## SEITENAUSZUG
—————
Colin Neil – Nur die Tiere (Buch)


Colin Neil – Nur die Tiere (Buch)

Liebe und Einsamkeit im französischen Zentralmassiv

Nur die Tiere
© Lemos

Das Leben der Bauern im französischen Zentralmassiv ist arbeits- und nicht selten entbehrungsreich. Die Alten sterben, die Jungen zieht es in die Städte, oft bleibt ein einzelner Mann auf seinem Hof zurück. Es sind jene Fälle, die von der Sozialarbeiterin Alice und ihren Kolleginnen betreut werden. Formulare sind auszufüllen, Anträge zu stellen und hier und da ein paar tröstende Worte zu finden. Ihre Ehe mit Rinderzüchter Michel ist schon lange keine mehr und so fühlte sie sich zunehmend zu dem Schafzüchter Joseph hingezogen, mit dem sie eine Affäre begann.

Es kommt der 19. Januar, jener Tag, welcher die Gegend verändert. Evelyne Ducat, Frau eines äußerst reichen Geschäftsmanns, ist verschwunden. Da ihr Auto an einem Wanderweg entdeckt wird, vermuten einige, sie könnte den tourmente, einem Wintersturm, zum Opfer gefallen sein. Die Polizei ermittelt, Spuren finden sich keine und vermeintliche Zeugen sagen längst nicht alles. Evelyne bleibt verschwunden.
—————
## AUFGABEN
1. Prüfe, ob die Aussagen (a) bis (c) zum Seitenauszug über „Nur die Tiere“ passen. Antworte jeweils mit Ja oder Nein und zitiere die entscheidenden Worte wörtlich.
(a) Alice arbeitet als Sozialarbeiterin.
(b) Michel züchtet Schafe.
(c) Evelyne Ducats Auto wurde an einem Wanderweg gefunden.
2. Schreibe den Seitenauszug über den Roman „Nur die Tiere“ nach seinem letzten Satz weiter.
Das Material unten hat mit dem Seitenauszug nichts zu tun.

## AUSGANGSDATEN
—————
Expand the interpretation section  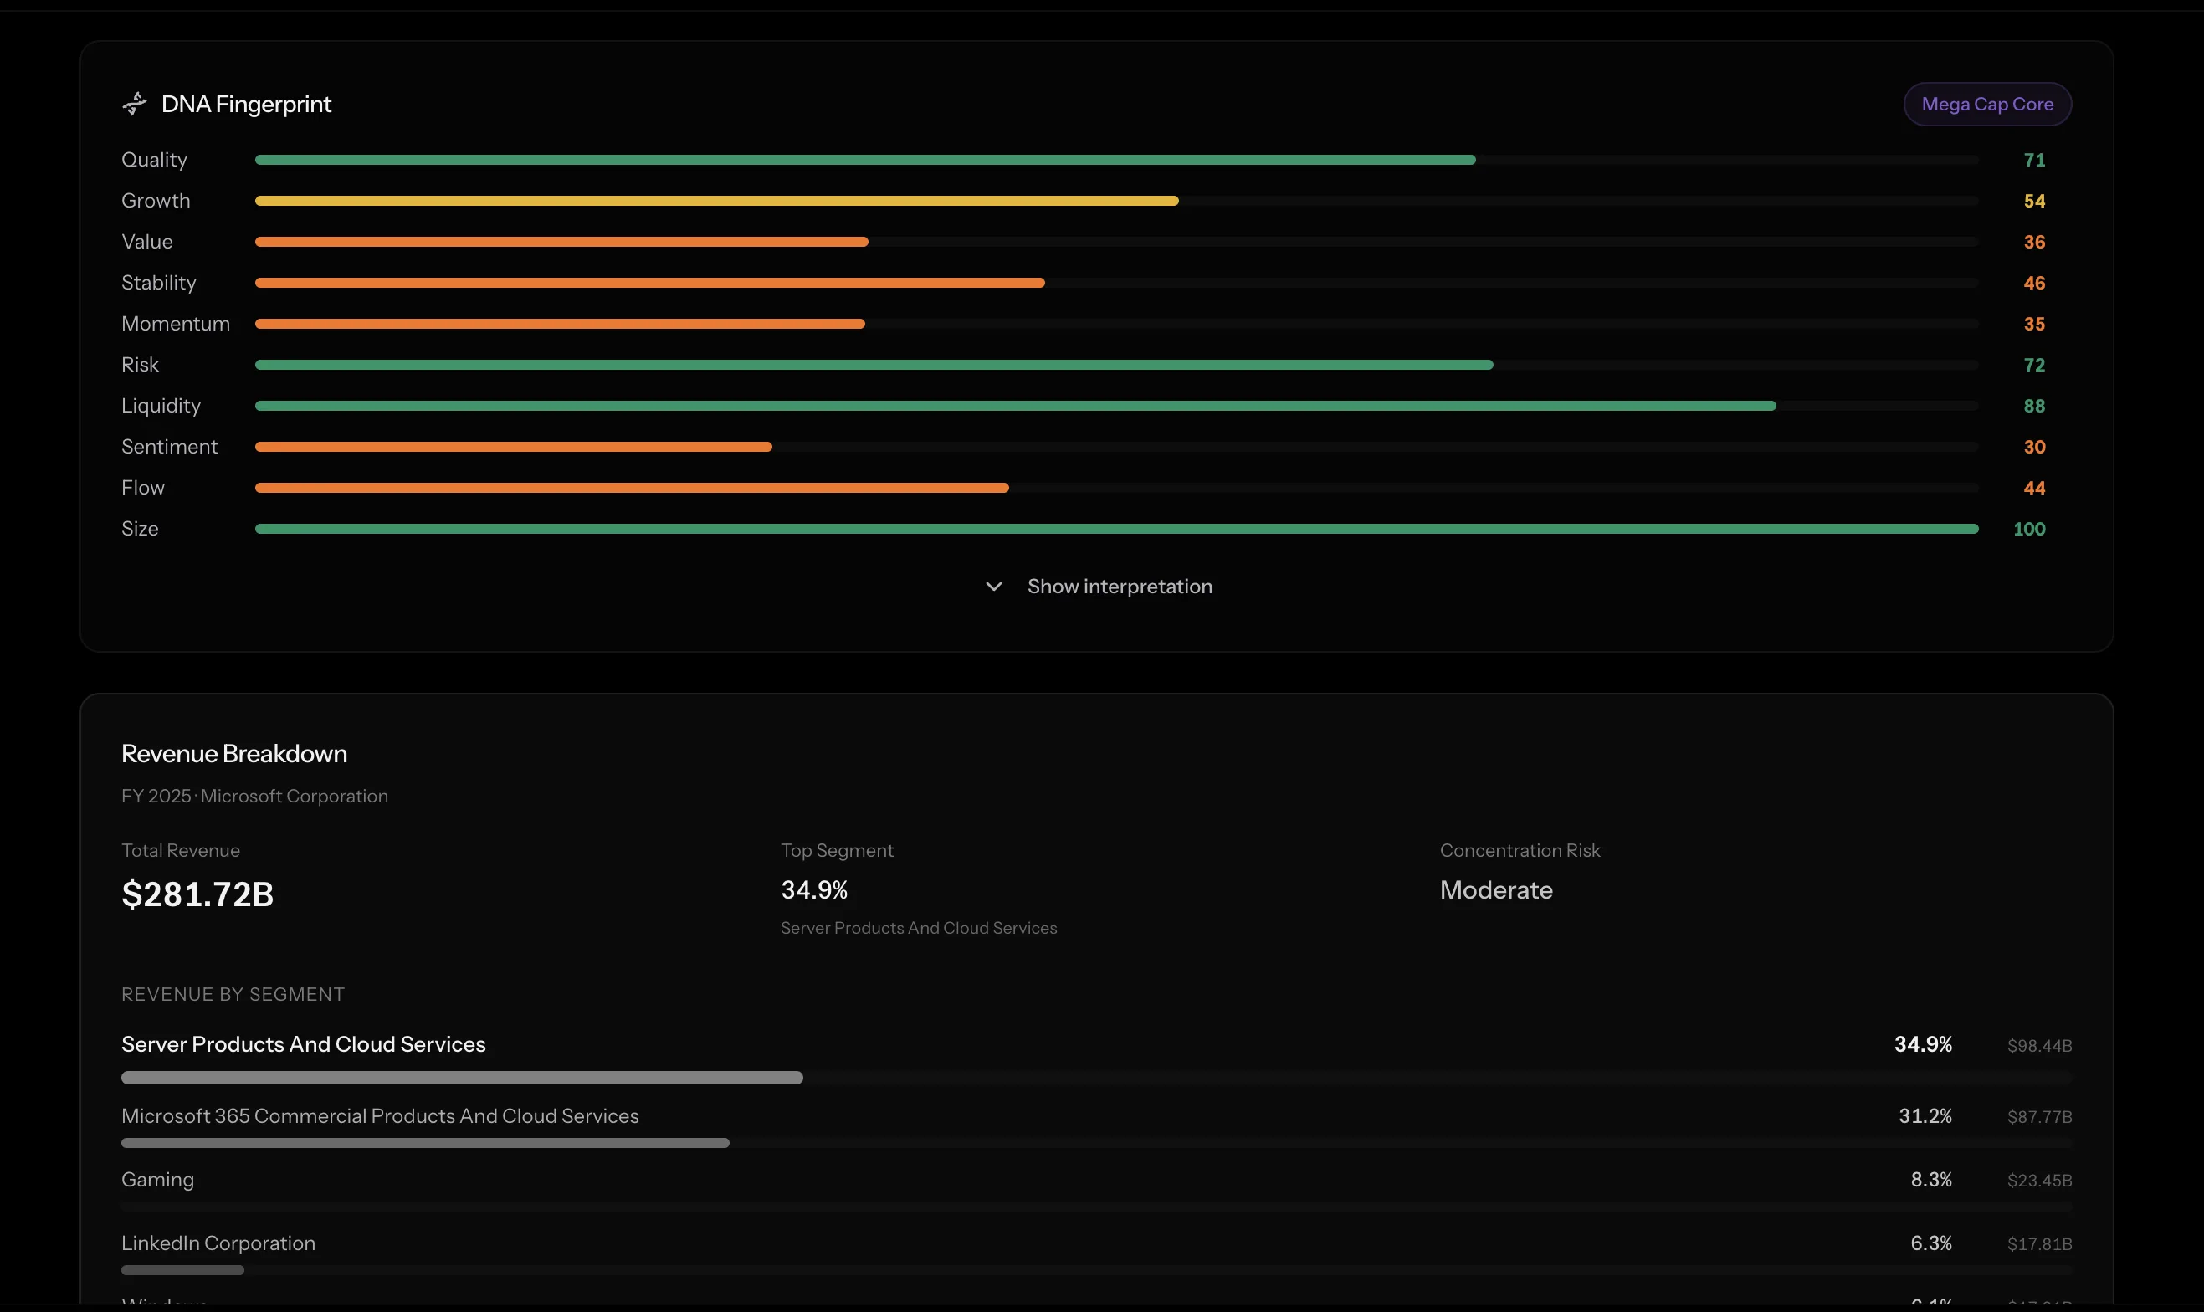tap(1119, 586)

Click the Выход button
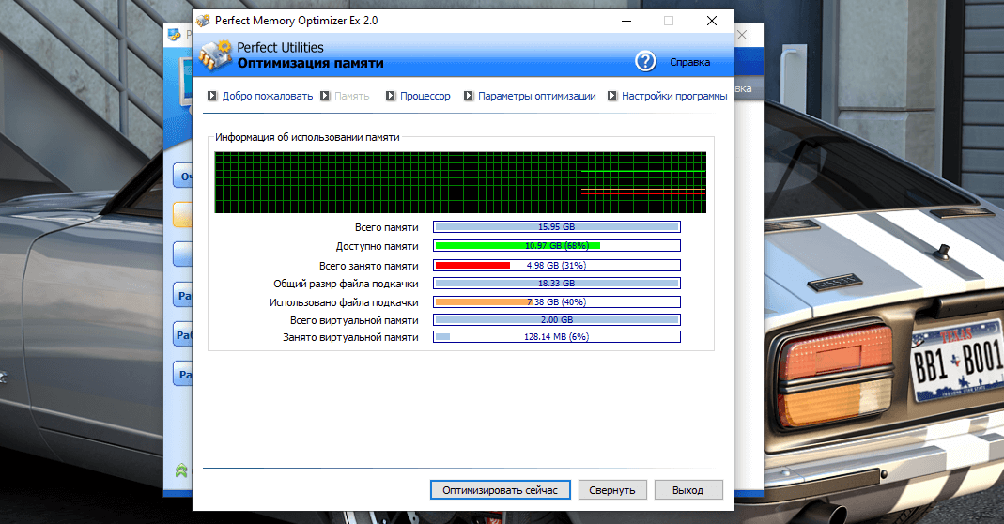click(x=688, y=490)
—————
## LÖSUNGEN
1.
(a) Ja: „von der Sozialarbeiterin Alice und ihren Kolleginnen betreut werden“
(b) Nein: „Ihre Ehe mit Rinderzüchter Michel“
(c) Ja: „Da ihr Auto an einem Wanderweg entdeckt wird“

2.
Alice verfolgt die Geschehnisse eher beiläufig, gleichwohl fragt sie sich, warum sich Joseph ihr gegenüber plötzlich so abweisend verhält. Er verdrängt sie geradezu aus seinem Leben, während Michel herausgefunden hat, dass es eben jene Affäre gibt. Sollte sein blaues Auge von Joseph stammen, als er diesen zur Rede stellte? Als wenig später Michel verschwindet kommt Alice ein schrecklicher Verdacht.

Deutscher Krimipreis 2021

Colin Neils Roman „Nur die Tiere“ erhielt zahlreiche Auszeichnungen, darunter den Deutschen Krimipreis 2021, und wurde bereits verfilmt (deutscher Titel „Die Verschwundene“). Leider kann inhaltlich nicht viel gesagt werden, da man der gelungenen Konzeption sonst zu weit vorgreifen würde. So viel aber vorab; die Geschichte wird nachfolgend von mehreren Personen aus deren jeweiliger Perspektive erzählt. Man ahnt schnell, dass hier etwas ganz gewaltig nicht stimmt, was spätestens im zweiten Kapitel, dann erzählt Joseph nach Alice seine Geschichte, offensichtlich wird.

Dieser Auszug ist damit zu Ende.